Warm dense matter (WDM) researchers study matter under conditions such as very high temperatures or pressures commonly found almost everywhere in the universe except for the surface of the earth where they do not occur naturally. Typically, astrophysical objects in our solar system such as the giant planets Jupiter and Saturn as well as outside of our solar system like exoplanets and brown dwarfs take centerstage in WDM research. Besides gaining fundamental insights in astrophysics, such research is also of high importance for technological applications such as nuclear fusion and for developing much-needed new materials such as nanodiamonds.
Scientific excellence in Görlitz
Dornheim has joined CASUS as a postdoc in 2019. In early 2022, he there established his own junior research group “Frontiers of Computational Quantum Many-Body Theory”. According to Michael Bussmann, Scientific Head of CASUS, the success is highly deserved: “I congratulate Tobias and am very happy for him. The accolade from the European Research Council recognizes his achievements to date and his scientific vision for the coming years. It also shows that CASUS has been able to attract excellent researchers to Görlitz in a short time, who are at the forefront of international research. To me, this success confirms that our chosen path of excellence, interdisciplinarity, and openness is the right one.”
“Earlier this year, CASUS has become an institute of the HZDR,” recalls Prof. Sebastian M. Schmidt, Scientific Director of the HZDR. “This grant is a clear indication that digital methods and tools will become essential in all classic realms of research from physics to medicine. I am therefore very pleased that with CASUS we have a first-class institute at HZDR working at the frontier of the digitalization of science.”
Since its inception in 2007, the ERC has established itself as a major European funding organization. The ERC Starting Grant scheme is a highly competitive program with a proposal acceptance rate of about 14 per cent in 2022. For an early-career researcher, an ERC Starting Grant is arguably the biggest success that can be achieved. This year, the ERC has decided to fund 408 proposals resulting in 636 million euros spent on ambitious young scientists from research areas as diverse as medicine, economics, or engineering. Including Dornheim’s grant, HZDR scientists have so far received six ERC recognitions – three of them are ERC Starting Grants. After the official announcement of the winning proposals by the ERC in late November, the grant agreement preparation is currently ongoing to pave the way for the project start on March 1st, 2023.
About the Center for Advanced Systems Understanding
CASUS was founded 2019 in Görlitz/Germany and pursues data-intensive interdisciplinary systems research in such diverse disciplines as earth systems research, systems biology or materials research. The goal of CASUS is to create digital images of complex systems of unprecedented fidelity to reality with innovative methods from mathematics, theoretical systems research, simulations as well as data and computer science to give answers to urgent societal questions.
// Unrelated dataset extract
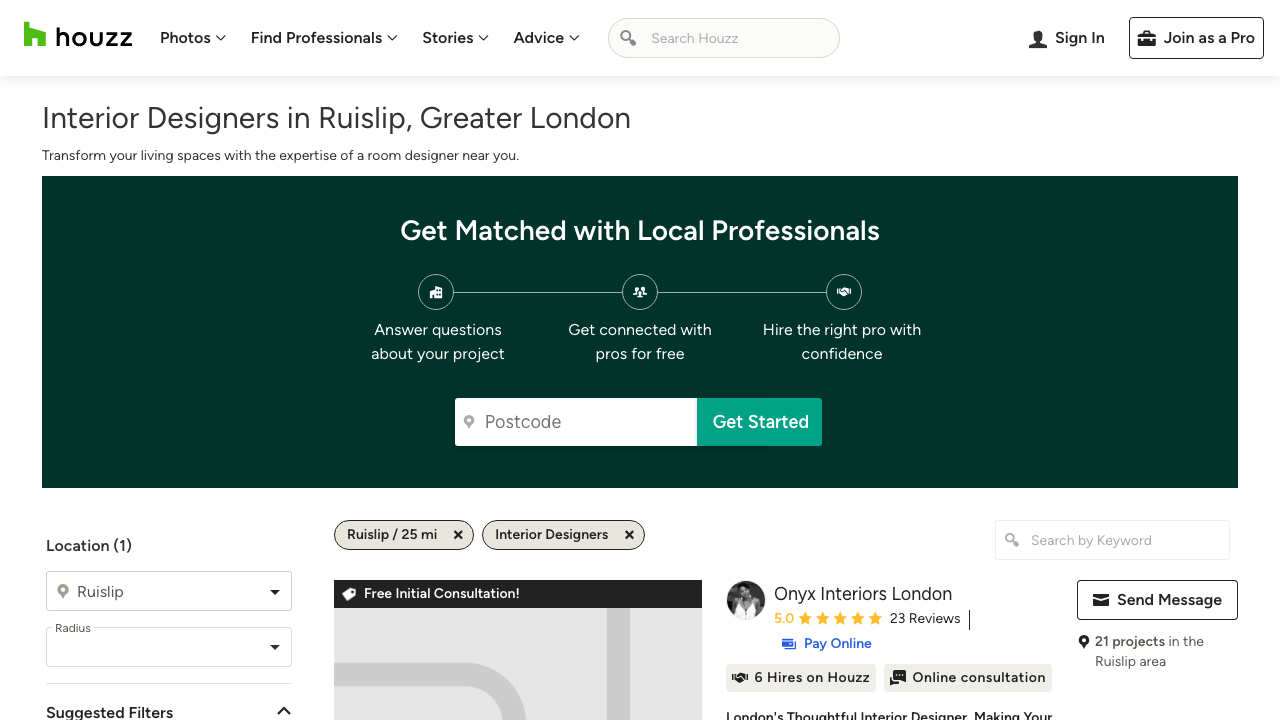Open the Find Professionals menu
This screenshot has height=720, width=1280.
pyautogui.click(x=324, y=38)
The founding partners of CASUS are the Helmholtz-Zentrum Dresden-Rossendorf (HZDR), the Helmholtz Centre for Environmental Research in Leipzig (UFZ), the Max Planck Institute of Molecular Cell Biology and Genetics in Dresden (MPI-CBG), the Technical University of Dresden (TUD) and the University of Wrocław (UWr). CASUS, managed as an institute of the HZDR, is funded by the German Federal Ministry of Education and Research (BMBF) and the Saxon State Ministry for Science, Culture and Tourism (SMWK).